Code Execution with MCP: Token Efficiency for Complex Agents
Code execution with MCP refers to an agent pattern in which an AI agent writes and runs code that calls MCP tools programmatically in a sandbox, instead of issuing many individual tool calls. This significantly reduces token consumption and latency, because intermediate results are processed in the code context rather than in the language model's context window.
Key Takeaways
- ✓Code execution inverts the logic: the agent generates code that calls MCP tools, rather than routing each tool individually through the LLM context - tool definitions and intermediate results no longer land in full in the context window.
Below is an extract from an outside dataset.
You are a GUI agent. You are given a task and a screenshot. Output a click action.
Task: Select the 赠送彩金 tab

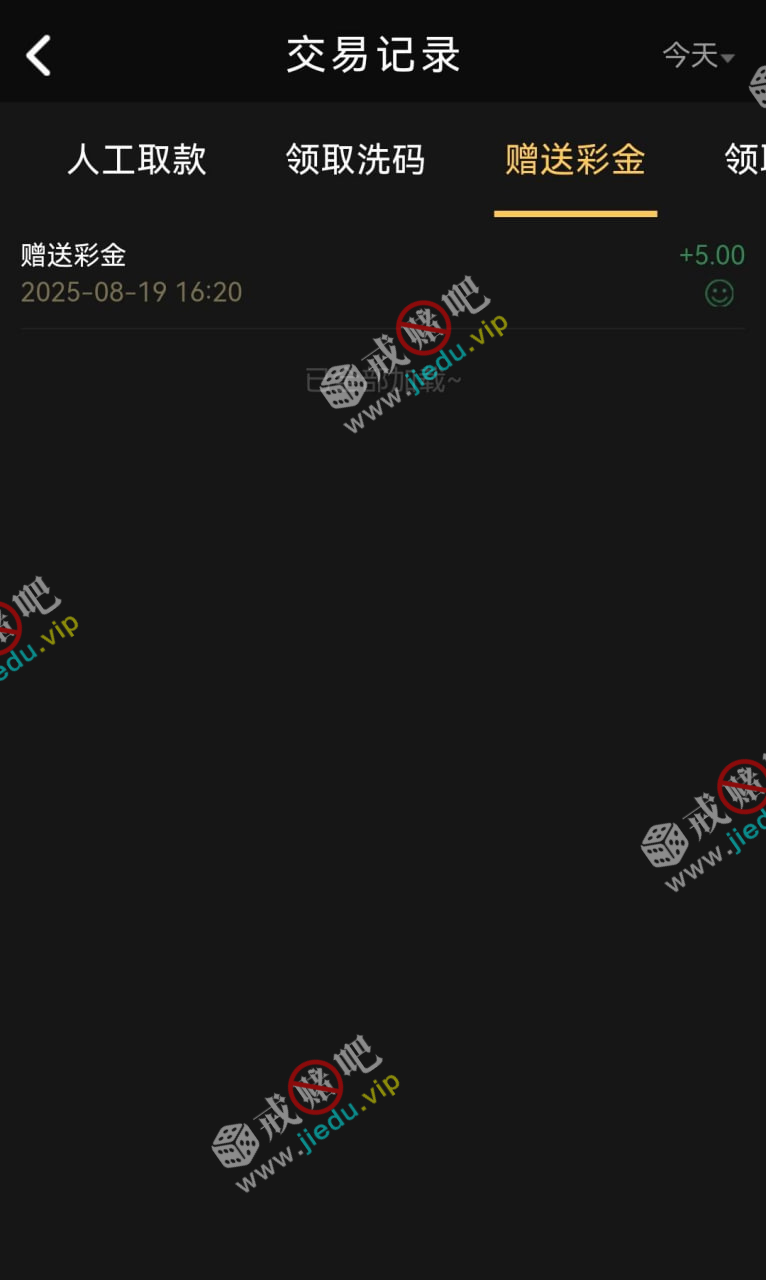(x=575, y=160)
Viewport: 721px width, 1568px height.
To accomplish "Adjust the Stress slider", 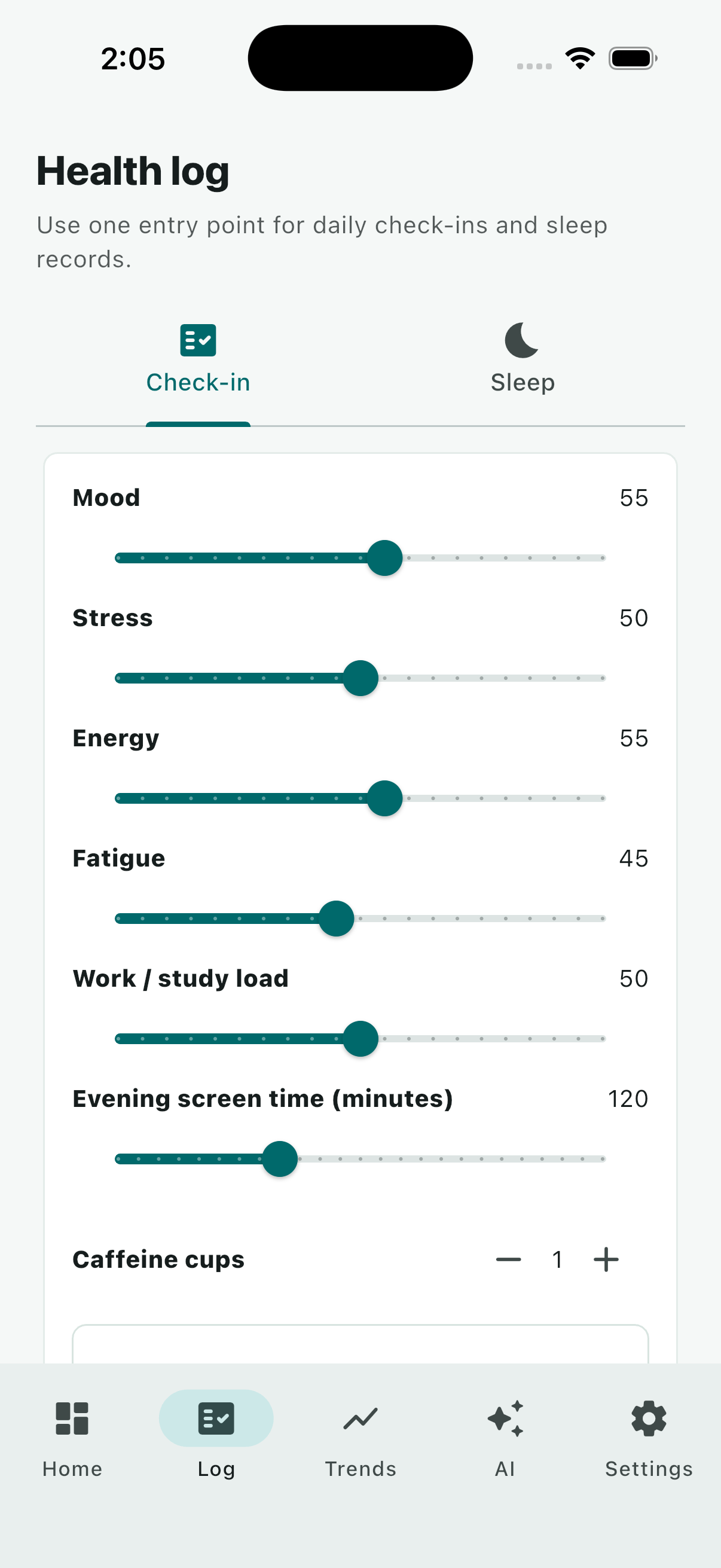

- ✓The lever is token efficiency: with many available tools and large intermediate results, token consumption drops considerably, because filtering, loops and aggregation happen in code instead of in the model.
- ✓The pattern pays off for complex, multi-step workflows with many tools and large volumes of data - not for simple single-step tasks, where direct tool calls remain faster and more transparent.
- ✓Security is not optional: executable, model-generated code requires an isolated sandbox, scope-limited OAuth 2.1 tokens and least privilege - MCP follows a deliberately optimistic trust model that leaves hardening to the operator.
- ✓As of 2026, MCP is the de facto standard for agent-to-tool communication (introduced by Anthropic in 2024, under the Linux Foundation's Agentic AI Foundation since 9 December 2025); its technical basis is JSON-RPC 2.0 over stdio or Streamable HTTP.
- ✓For DACH agencies, code execution is the lever for running agentic products economically: fewer tokens per run means better unit economics for multi-tenant services.
Code execution with MCP refers to an agent pattern in which an AI agent writes and runs code that calls MCP tools programmatically in a sandbox, instead of issuing many individual tool calls. This noticeably reduces token consumption and latency, because tool definitions and intermediate results are processed in the code context rather than passing in full through the language model's context window. It is an optimisation for complex, data-intensive workflows - not a replacement for classic tool calls.
Quick answers
- What it is: the agent generates a program that calls MCP tools as functions; only the condensed final result returns to the model.
- What it is good for: token and latency efficiency with many tools, many steps and large intermediate results.
- What it requires: an isolated sandbox, scope-limited tokens and least privilege - executable model code is an attack surface in its own right.
The problem: tool calls scale poorly
The Model Context Protocol (MCP) was introduced by Anthropic as an open standard on 25 November 2024, to connect AI applications with external systems - file systems, databases, business applications, developer tools. Technically, MCP is based on JSON-RPC 2.0 over several transports: stdio for local servers, and since the spec revision in April 2025 additionally Streamable HTTP, plus OAuth 2.1, JSON-RPC batching and tool annotations. As of 2026, MCP is the de facto standard for agent-to-tool communication; on 9 December 2025 Anthropic donated the protocol to the newly founded Agentic AI Foundation (AAIF) under the umbrella of the Linux Foundation. The SDKs record more than 97 million monthly downloads across Python and TypeScript.
In the classic pattern, the agent calls each tool individually. Every call passes through the language model: the model sees the tool definition, formulates the call, receives the full result back into its context window, and decides on the next step. For simple tasks, this is ideal - transparent and easy to audit. For complex workflows, however, two token guzzlers arise:
- Tool definitions up front. If an agent has dozens or hundreds of MCP tools at its disposal, their descriptions must be loaded into the context in advance - often thousands of tokens before the agent even starts working.
- Intermediate results in the context. A tool that returns a long list, a large document or an extensive API response writes this in full into the context window - even if the agent needs only three values from it. Across multi-step chains, this adds up.
The solution: the agent writes code
The code execution pattern - published by Anthropic as an engineering approach in late 2025 - inverts the logic. The agent generates a program, typically Python or TypeScript, that treats the MCP tools as importable functions. This code runs in a sandbox. Filtering, loops, branching and aggregation happen there, in the code runtime context. Only the condensed final result returns to the model's context window.
The difference can be shown with pseudocode.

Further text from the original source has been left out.